中東かわら版

№11 イスラーム過激派:「イスラーム国」の生態 「リビア進出」は困難?

 2016年4月13日付のレバノンの『ナハール』(キリスト教徒資本)は、「イスラーム国」の「リビア進出」の状況につき要旨以下の通り報じた。

 

  • 「イスラーム国」が進出しているとされるシルト市では、「イスラーム国」に従わない者の殺害、服装規制に違反した者への殴打、食糧不足が進む中で略奪が相次いでいる。

  • リビアにおける「イスラーム国」構成員の正確な人数は不明だが、「イスラーム国」に加わる者は増加している。西側諸国の情報機関や国連は、リビア以外からの外国人が3000人~6000人いると推定している。これについて、ミスラータの軍閥幹部は「イスラーム国」側に地元の事情に通じたりビア人構成員がいないため、「イスラーム国」がリビアの広域を制圧するのは困難であろうと述べた。

  • 2015年8月にシルトから逃亡した同市の市長は、「イスラーム国」はシルトの政治的分裂に乗じ、同市に混住している多数の部族の各々に支持者を募って社会的調和を破壊したと述べた。

  • リビアの高官らは、「イスラーム国」が初歩的な国家を樹立しているとしてきた。そこでは、課税、宗教教育、ラジオ放送がなされ、一層凶暴な統治が科されている。「イスラーム国」は、誘拐、盗品の売却、麻薬密輸、おそらく移住者の密航で資金を得ている。

  • スパイ罪での処刑、遺体の磔、飲酒や喫煙の密告、女性に対するアバーヤやニカーブの着用強制、少年兵の徴用が行われている。

  • 外国人を含む「イスラーム国」の兵士には、平均を上回る給与や、車両、結婚などの福利厚生が提供されている。

  • 「イスラーム国」はカッザーフィー体制時の要員の協力を得ているが、双方の協力の程度は低い。

  • シルトの住民は、「イスラーム国」の構成員の大半は外国人であり、地元住民にとって「イスラーム国」が魅力的でないことを示していると述べた。

  • リビアで活動する「イスラーム国」の幹部は同派の週刊誌『ナバウ』とのインタビューで、シルト以外の地域へ勢力を拡大することが困難であることを認めた。
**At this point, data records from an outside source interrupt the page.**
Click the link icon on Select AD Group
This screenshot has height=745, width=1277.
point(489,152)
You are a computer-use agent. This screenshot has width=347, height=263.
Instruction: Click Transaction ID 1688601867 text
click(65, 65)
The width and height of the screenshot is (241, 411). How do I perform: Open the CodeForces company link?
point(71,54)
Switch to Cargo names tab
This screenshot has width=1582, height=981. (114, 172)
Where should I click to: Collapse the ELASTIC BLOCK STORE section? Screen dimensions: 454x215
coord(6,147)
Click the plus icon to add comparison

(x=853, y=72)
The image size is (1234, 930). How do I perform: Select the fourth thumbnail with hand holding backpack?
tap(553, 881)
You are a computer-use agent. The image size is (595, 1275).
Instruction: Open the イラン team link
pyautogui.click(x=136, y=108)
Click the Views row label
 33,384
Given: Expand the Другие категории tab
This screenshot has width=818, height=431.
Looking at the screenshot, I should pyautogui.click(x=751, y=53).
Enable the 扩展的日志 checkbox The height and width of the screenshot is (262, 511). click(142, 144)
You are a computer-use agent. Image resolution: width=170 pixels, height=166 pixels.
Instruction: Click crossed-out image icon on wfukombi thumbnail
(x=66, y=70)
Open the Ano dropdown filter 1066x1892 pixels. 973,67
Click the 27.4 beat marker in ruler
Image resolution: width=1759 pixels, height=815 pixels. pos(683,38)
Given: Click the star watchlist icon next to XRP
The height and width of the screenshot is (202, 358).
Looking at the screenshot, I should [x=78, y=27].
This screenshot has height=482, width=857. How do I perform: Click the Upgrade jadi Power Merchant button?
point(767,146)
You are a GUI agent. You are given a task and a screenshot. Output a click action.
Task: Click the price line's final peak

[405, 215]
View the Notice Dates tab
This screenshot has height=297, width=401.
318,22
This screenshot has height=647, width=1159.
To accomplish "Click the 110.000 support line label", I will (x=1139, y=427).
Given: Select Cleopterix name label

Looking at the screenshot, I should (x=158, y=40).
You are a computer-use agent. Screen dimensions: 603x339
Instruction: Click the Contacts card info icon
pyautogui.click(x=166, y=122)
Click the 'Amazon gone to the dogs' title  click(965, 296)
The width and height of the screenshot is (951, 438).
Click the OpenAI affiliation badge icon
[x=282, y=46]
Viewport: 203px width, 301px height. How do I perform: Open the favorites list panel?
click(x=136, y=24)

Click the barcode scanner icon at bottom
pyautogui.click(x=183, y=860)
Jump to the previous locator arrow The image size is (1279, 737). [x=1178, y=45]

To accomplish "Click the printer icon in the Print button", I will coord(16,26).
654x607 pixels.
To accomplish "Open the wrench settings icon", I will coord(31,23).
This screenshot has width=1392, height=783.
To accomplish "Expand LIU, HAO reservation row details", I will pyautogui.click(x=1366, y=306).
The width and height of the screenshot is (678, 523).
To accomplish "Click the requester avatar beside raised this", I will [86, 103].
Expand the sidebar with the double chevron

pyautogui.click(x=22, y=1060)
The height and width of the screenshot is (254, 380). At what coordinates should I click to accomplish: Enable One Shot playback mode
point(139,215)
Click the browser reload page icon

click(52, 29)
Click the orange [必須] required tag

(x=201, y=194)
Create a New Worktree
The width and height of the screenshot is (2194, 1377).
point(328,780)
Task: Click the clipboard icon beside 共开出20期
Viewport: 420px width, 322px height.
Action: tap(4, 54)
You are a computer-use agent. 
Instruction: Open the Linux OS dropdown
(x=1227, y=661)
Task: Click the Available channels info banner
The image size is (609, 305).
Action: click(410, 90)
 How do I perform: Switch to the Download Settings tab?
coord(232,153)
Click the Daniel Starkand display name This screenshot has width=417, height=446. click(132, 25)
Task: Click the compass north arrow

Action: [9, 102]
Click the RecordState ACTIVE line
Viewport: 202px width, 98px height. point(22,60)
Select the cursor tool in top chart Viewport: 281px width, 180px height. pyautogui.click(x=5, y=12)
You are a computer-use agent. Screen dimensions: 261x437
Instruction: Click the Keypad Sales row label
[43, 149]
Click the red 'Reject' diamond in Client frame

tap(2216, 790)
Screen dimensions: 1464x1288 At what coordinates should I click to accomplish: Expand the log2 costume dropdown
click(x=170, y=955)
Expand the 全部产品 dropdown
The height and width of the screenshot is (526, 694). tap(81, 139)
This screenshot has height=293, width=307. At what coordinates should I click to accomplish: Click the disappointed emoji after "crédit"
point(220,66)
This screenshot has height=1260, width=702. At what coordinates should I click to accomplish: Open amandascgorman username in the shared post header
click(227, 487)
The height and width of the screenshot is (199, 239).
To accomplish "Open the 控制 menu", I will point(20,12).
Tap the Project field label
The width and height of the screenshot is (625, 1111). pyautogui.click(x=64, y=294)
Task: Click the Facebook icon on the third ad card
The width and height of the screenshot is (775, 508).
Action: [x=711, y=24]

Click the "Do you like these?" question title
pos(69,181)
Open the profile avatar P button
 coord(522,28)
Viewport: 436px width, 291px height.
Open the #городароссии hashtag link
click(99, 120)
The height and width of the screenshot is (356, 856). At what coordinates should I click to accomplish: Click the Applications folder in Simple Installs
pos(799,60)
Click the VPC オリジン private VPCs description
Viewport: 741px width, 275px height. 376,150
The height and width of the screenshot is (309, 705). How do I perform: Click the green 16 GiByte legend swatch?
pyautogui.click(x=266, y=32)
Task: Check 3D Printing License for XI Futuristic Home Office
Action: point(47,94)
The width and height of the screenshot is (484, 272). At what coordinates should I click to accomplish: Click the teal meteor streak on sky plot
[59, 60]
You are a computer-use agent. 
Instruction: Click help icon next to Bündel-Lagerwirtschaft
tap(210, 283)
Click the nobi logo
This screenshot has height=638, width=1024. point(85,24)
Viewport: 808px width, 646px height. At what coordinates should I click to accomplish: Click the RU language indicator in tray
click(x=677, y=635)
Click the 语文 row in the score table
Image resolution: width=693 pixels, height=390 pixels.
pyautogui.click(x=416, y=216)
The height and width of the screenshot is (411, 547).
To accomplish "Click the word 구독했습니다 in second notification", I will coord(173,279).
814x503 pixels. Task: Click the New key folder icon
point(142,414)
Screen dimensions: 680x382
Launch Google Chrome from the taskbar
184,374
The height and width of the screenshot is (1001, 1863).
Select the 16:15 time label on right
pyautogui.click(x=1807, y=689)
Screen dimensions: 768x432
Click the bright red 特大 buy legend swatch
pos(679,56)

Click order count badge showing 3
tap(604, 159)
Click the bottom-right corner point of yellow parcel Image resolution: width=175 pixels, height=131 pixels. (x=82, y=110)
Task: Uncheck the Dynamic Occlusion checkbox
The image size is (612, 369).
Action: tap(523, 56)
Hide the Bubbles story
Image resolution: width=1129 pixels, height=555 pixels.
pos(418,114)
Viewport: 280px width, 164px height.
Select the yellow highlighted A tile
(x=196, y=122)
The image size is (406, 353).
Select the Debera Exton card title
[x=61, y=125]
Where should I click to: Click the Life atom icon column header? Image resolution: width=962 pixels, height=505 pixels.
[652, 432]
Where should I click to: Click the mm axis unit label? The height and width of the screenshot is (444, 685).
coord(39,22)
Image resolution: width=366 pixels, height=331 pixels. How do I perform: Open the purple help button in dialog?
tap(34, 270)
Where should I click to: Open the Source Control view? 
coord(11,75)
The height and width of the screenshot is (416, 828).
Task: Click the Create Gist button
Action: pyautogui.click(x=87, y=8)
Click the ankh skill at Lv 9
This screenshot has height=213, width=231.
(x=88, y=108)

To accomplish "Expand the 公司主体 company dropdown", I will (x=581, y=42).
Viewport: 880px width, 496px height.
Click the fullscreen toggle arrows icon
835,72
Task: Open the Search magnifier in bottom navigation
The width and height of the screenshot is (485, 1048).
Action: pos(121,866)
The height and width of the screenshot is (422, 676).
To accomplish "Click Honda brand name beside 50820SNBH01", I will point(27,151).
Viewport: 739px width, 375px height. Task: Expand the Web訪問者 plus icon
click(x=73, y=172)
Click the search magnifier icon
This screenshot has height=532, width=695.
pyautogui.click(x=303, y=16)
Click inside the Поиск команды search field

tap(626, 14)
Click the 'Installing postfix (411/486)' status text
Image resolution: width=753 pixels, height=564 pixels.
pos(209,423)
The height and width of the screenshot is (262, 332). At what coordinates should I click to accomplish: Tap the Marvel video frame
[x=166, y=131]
その理由は、リビアでは武装勢力が乱立し諸派間の相違が激しいことである。

 

評価

 「イスラーム国」がリビアを制圧し、同地を拠点化する懸念はかねてより指摘されていたが、今般の報道は「イスラーム国」によるリビア制圧は容易ではないとの見通しを紹介するものである。主な理由としては、宗派的帰属の多様性が乏しいリビアにおいては、イラクやシリアで作り上げた「シーア派に対する宗派戦争」のストーリーを描くことができないこと、リビアの各地に割拠する武装勢力や軍閥には、シリア政府やイラク政府、及びこの両者の同盟者のような「共通の敵」が存在せず、「イスラーム国」の下に結集させにくいことが考えられる。

 一方、「イスラーム国」はシルトにおいても高額の給与や様々な福利厚生の提供による人員勧誘や、飲酒・喫煙の禁止や服装規制のような様々な規正を暴力的に進めるなど、イラクやシリアでの占拠地域で行っているのと同様の「統治」を行っている模様である。「イスラーム国」による「統治」は、「イスラーム的に正しい振る舞いは来世で報われる」との精神的刺激のみで現世的な資源や支持を動員するとの発想に基づくものであり、これは「イスラーム国」に思想・心情的に共鳴しない者にとっては収奪以外の何物でもなく、持続可能な「統治」とはいえないだろう。そのため、仮に「イスラーム国」がシルト以外の地域、特に油田や石油の積み出し拠点を占拠することになっても、そうした地域を持続的かつ安定的に経営することは困難であろう。